▶ **DOCUMENT EXTRACT**:
=== Begin Enclosure ===

The dataset used in this example is [fine-food reviews](https://www.kaggle.com/datasets/snap/amazon-fine-food-reviews) from Amazon. The dataset contains a total of 568,454 food reviews Amazon users left up to October 2012. We will use a subset of this dataset, consisting of 1,000 most recent reviews for illustration purposes. The reviews are in English and tend to be positive or negative. Each review has a ProductId, UserId, Score, review title (Summary) and review body (Text).  

We'll use the [Word2vec](https://radimrehurek.com/gensim/models/word2vec.html) model from Gensim for word embeddings.

In [None]:
!wget https://github.com/jasper-zheng/teaching/blob/main/digital_images_data_science/reviews_10k.csv?raw=true -O reviews_10k.csv


In [None]:
!pip install gensim

In [None]:
import pandas as pd
import torch
import torch.nn as nn
import torch.optim as optim
from torch.utils.data import Dataset, DataLoader
from sklearn.model_selection import train_test_split
from sklearn.preprocessing import LabelEncoder
from gensim.models import Word2Vec
import gensim.downloader

## Loading the word embedding

In [None]:
model_w2v = gensim.downloader.load('glove-twitter-100')

In [None]:
import numpy as np

def vectorize_text(text):
    vectors = [model_w2v[word] for word in text if word in model_w2v]
    if vectors:
      return torch.tensor(sum(vectors) / len(vectors))
    else:
      return torch.zeros(100) # Handle cases with no recognized words


def get_cosine_similarity(vec_a, vec_b):
        dot_product = vec_a @ vec_b
        product_of_magnitudes = np.linalg.norm(vec_a) * np.linalg.norm(vec_b)
        return dot_product / product_of_magnitudes

## Inspecting our word embedding model:

In [None]:
dog = vectorize_text("dog")
cat = vectorize_text("cat")
computers = vectorize_text("computers")

In [None]:
print(f'distance between dog and cat is {get_cosine_similarity(dog, cat)}')
print(f'distance between dog and computers is {get_cosine_similarity(dog, computers)}')
print(f'distance between cat and computers is {get_cosine_similarity(cat, computers)}')

A larger distance means that our embedding thinks the two words are far away from each other, so this is accurate!

In [None]:
model_w2v.most_similar('computer', topn=10)

=== End Enclosure ===

▶ **MATERIAL PROVIDED**:

=== Begin Enclosure ===

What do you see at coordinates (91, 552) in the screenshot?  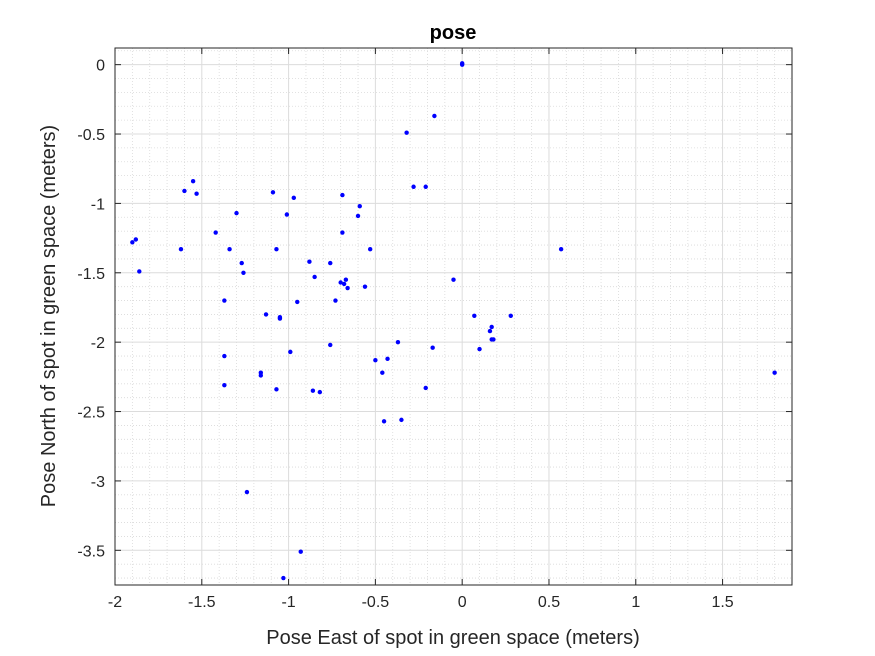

=== End Enclosure ===

▶ **SET OF TASKS**:
1. According to the notebook on Amazon fine-food reviews, how many reviews does the full dataset contain?
2. Pick up the notebook on Amazon fine-food reviews and word embeddings from where it stops.

▶ **ANSWER SET**:
1. 568,454 reviews.

2.
### Issues and Biases in word embeddings:  

Word embeddings for quantitative analysis can be quite problematic, especially in terms of gender, racial, class, sexuality, disability or other... Here we expose some examples:

In [None]:
doctor = vectorize_text("doctor")
woman = vectorize_text("woman")
man = vectorize_text("man")

print(f'distance between doctor and woman is {get_cosine_similarity(doctor, woman)}')
print(f'distance between doctor and man is {get_cosine_similarity(doctor, man)}')
print('please be critical when using word embeddings')

Try out some other words to see if you can reveal some other problematic terms in the embedding.

## Using the embedding to create a food review dataset

In [None]:
reviews_df = pd.read_csv('reviews_10k.csv')


# Preprocessing
reviews_df = reviews_df.dropna()  # Remove rows with missing values
reviews = reviews_df['Text'].apply(lambda x: x.lower().split()).tolist()  # Tokenize text
reviews_df.head(3)

In [None]:
reviews_vectors = [vectorize_text(review) for review in reviews]
scores = reviews_df['Score'].values


In [None]:
# Encode scores to numerical values (if needed)
le = LabelEncoder()
scores_encoded = le.fit_transform(scores)

# Split data
X_train, X_test, y_train, y_test = train_test_split(reviews_vectors, scores_encoded, test_size=0.2, random_state=42)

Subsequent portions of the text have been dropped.